**TASK REQUIREMENTS**
Reproduce the lines from the line with "At what (x,y)" to the line with "Looking at the", including both of those lines. Leave the pictures out of your answer.

**DATA ROWS**

BEGIN

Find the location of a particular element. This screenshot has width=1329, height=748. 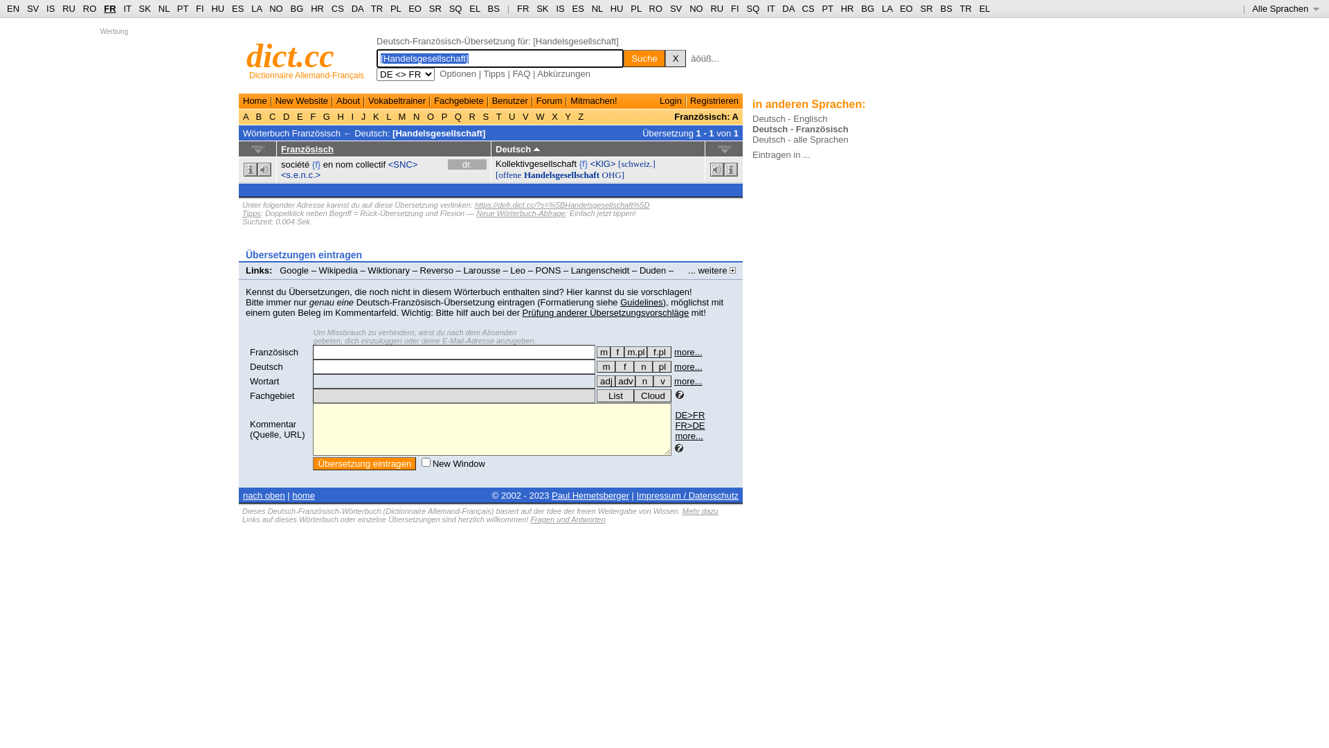

'... weitere' is located at coordinates (712, 270).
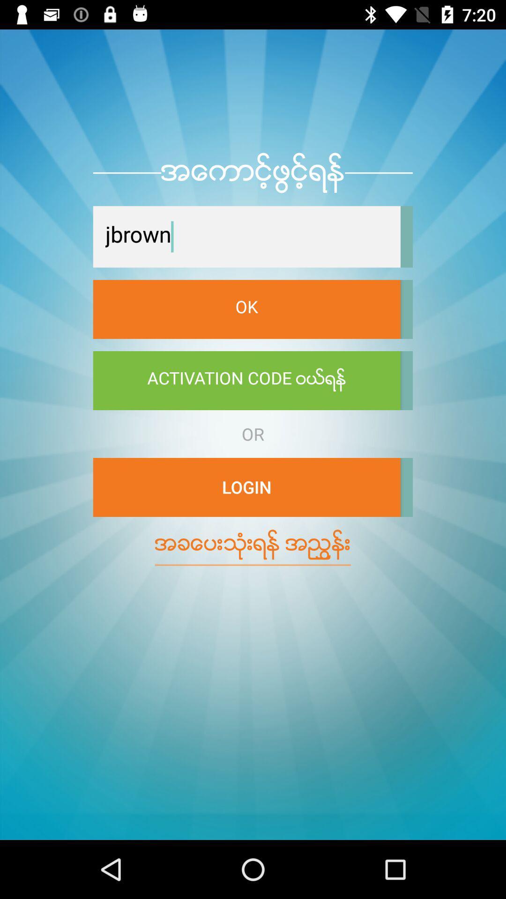  Describe the element at coordinates (253, 545) in the screenshot. I see `item below login icon` at that location.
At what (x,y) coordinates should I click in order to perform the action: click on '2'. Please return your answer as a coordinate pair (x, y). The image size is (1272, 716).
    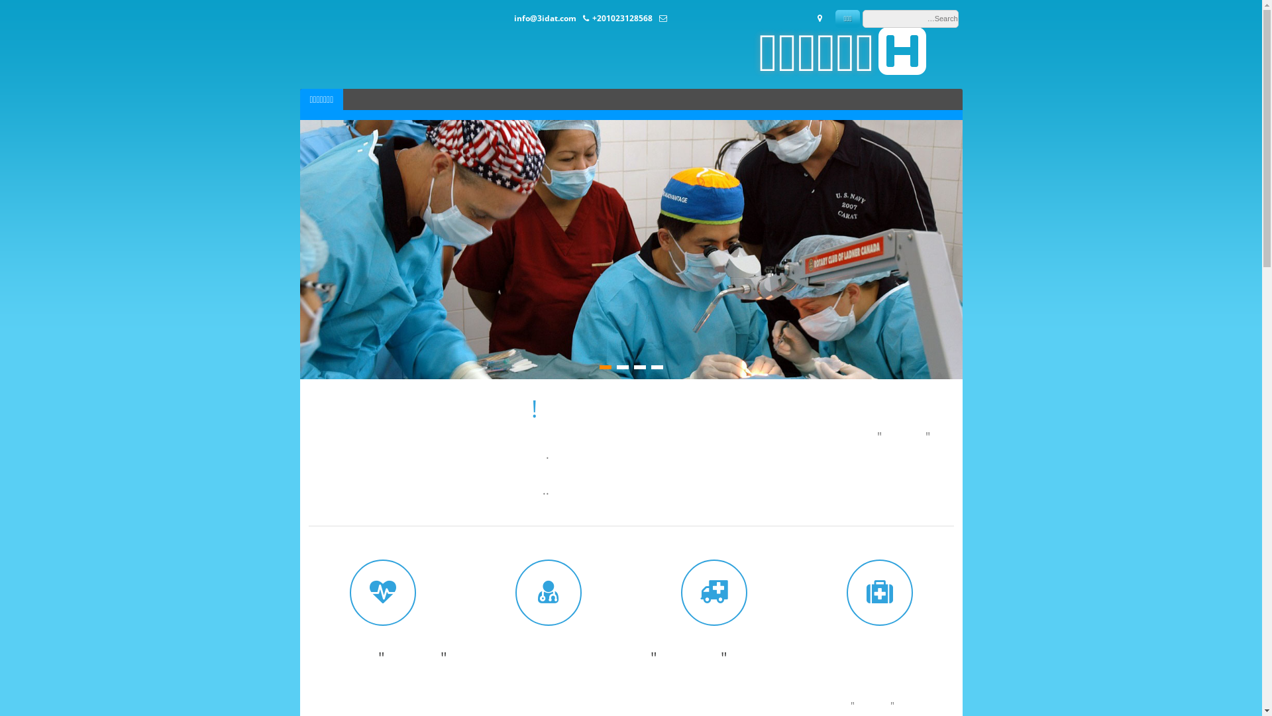
    Looking at the image, I should click on (639, 367).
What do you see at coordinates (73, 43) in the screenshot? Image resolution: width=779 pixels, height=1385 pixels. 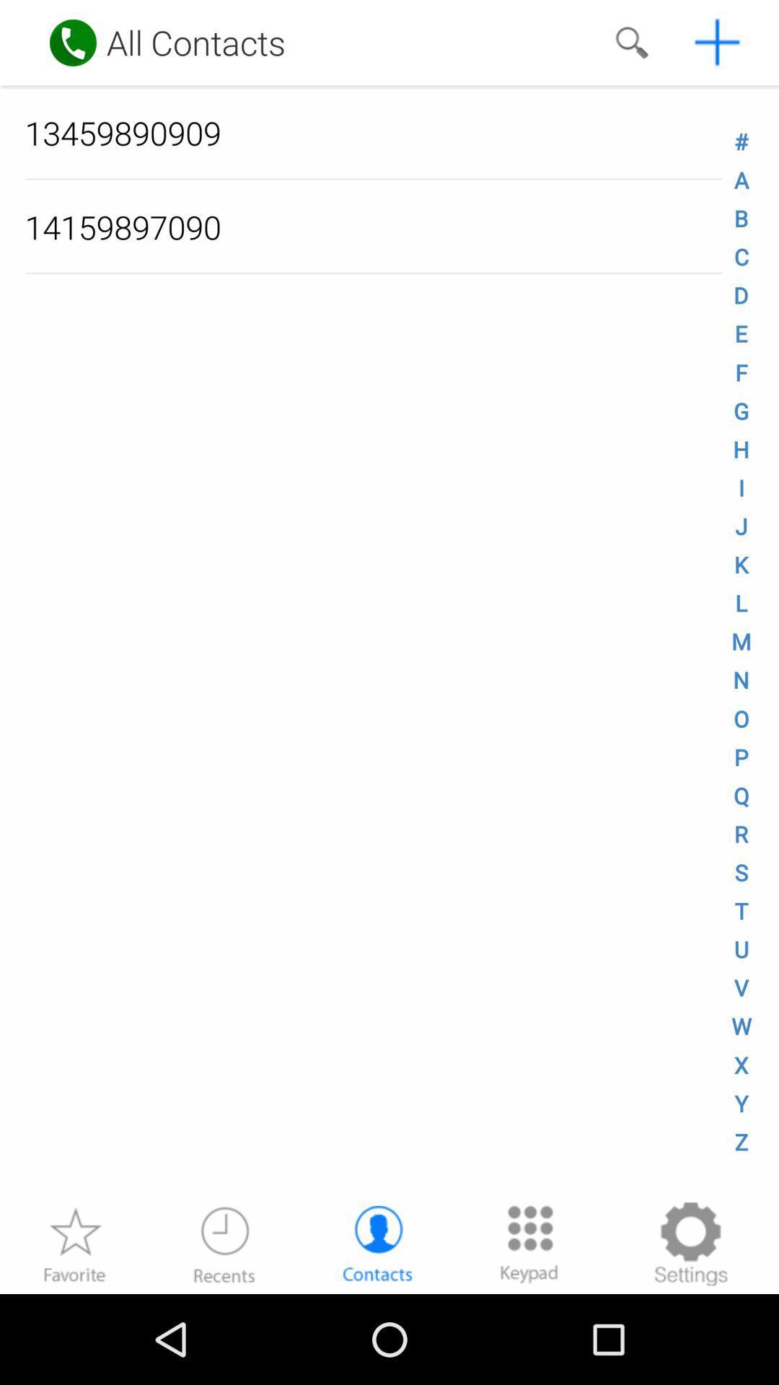 I see `call button` at bounding box center [73, 43].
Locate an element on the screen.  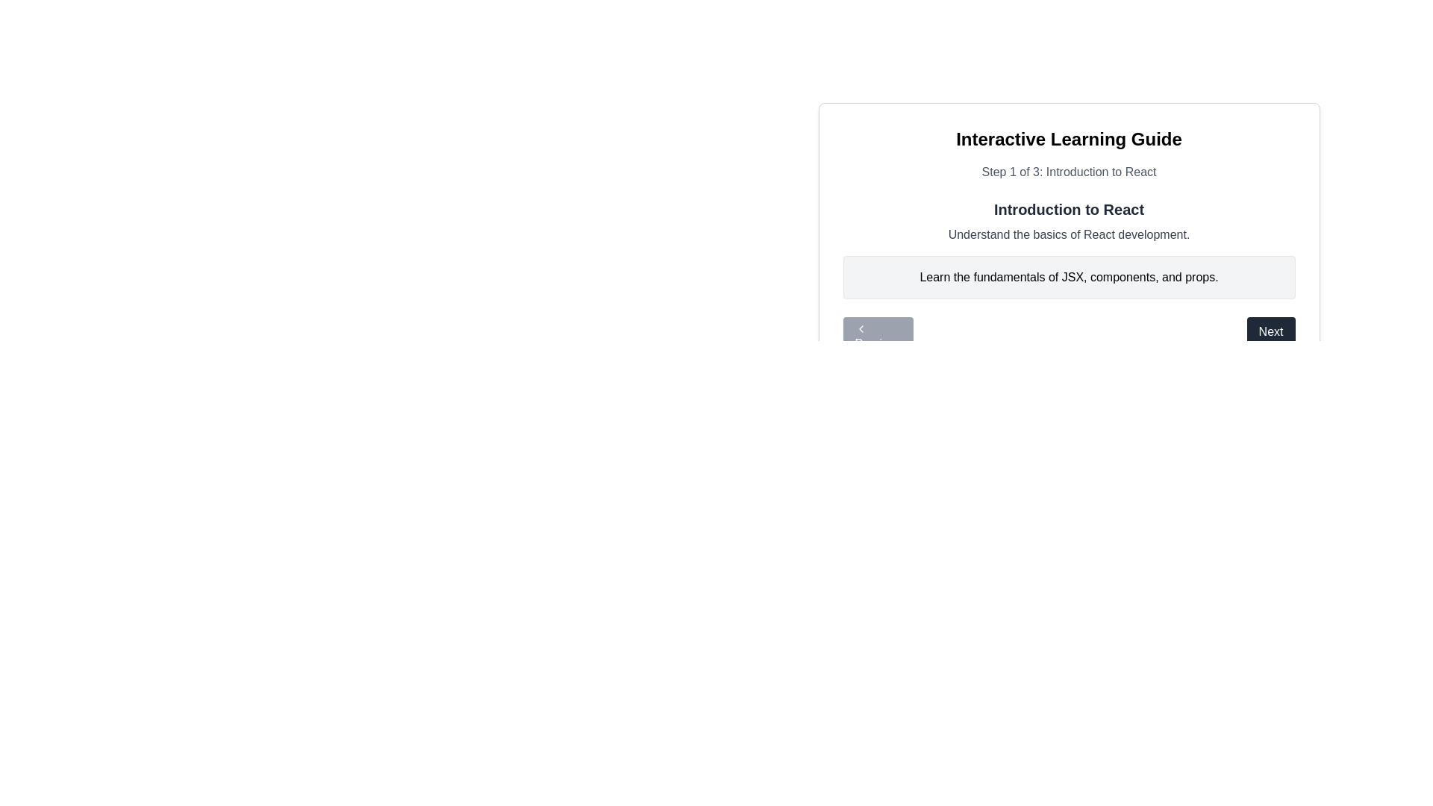
the disabled navigation button located on the left side of the horizontal button group at the bottom of the instructional content box is located at coordinates (878, 337).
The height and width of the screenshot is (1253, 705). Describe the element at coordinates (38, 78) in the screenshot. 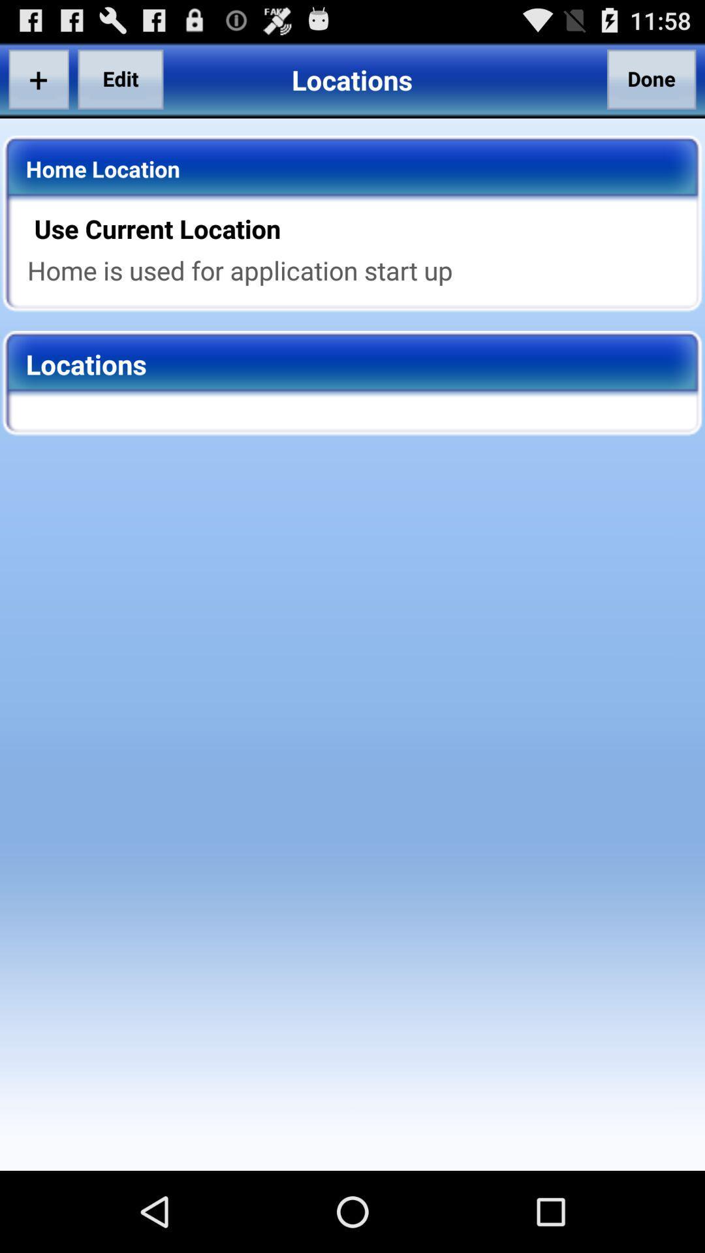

END

**THE SOLUTION**
At what (x,y) coordinates should I click in order to perform the action: click on '2'. Please return your answer as a coordinate pair (x, y). The image size is (1272, 716).
    Looking at the image, I should click on (639, 367).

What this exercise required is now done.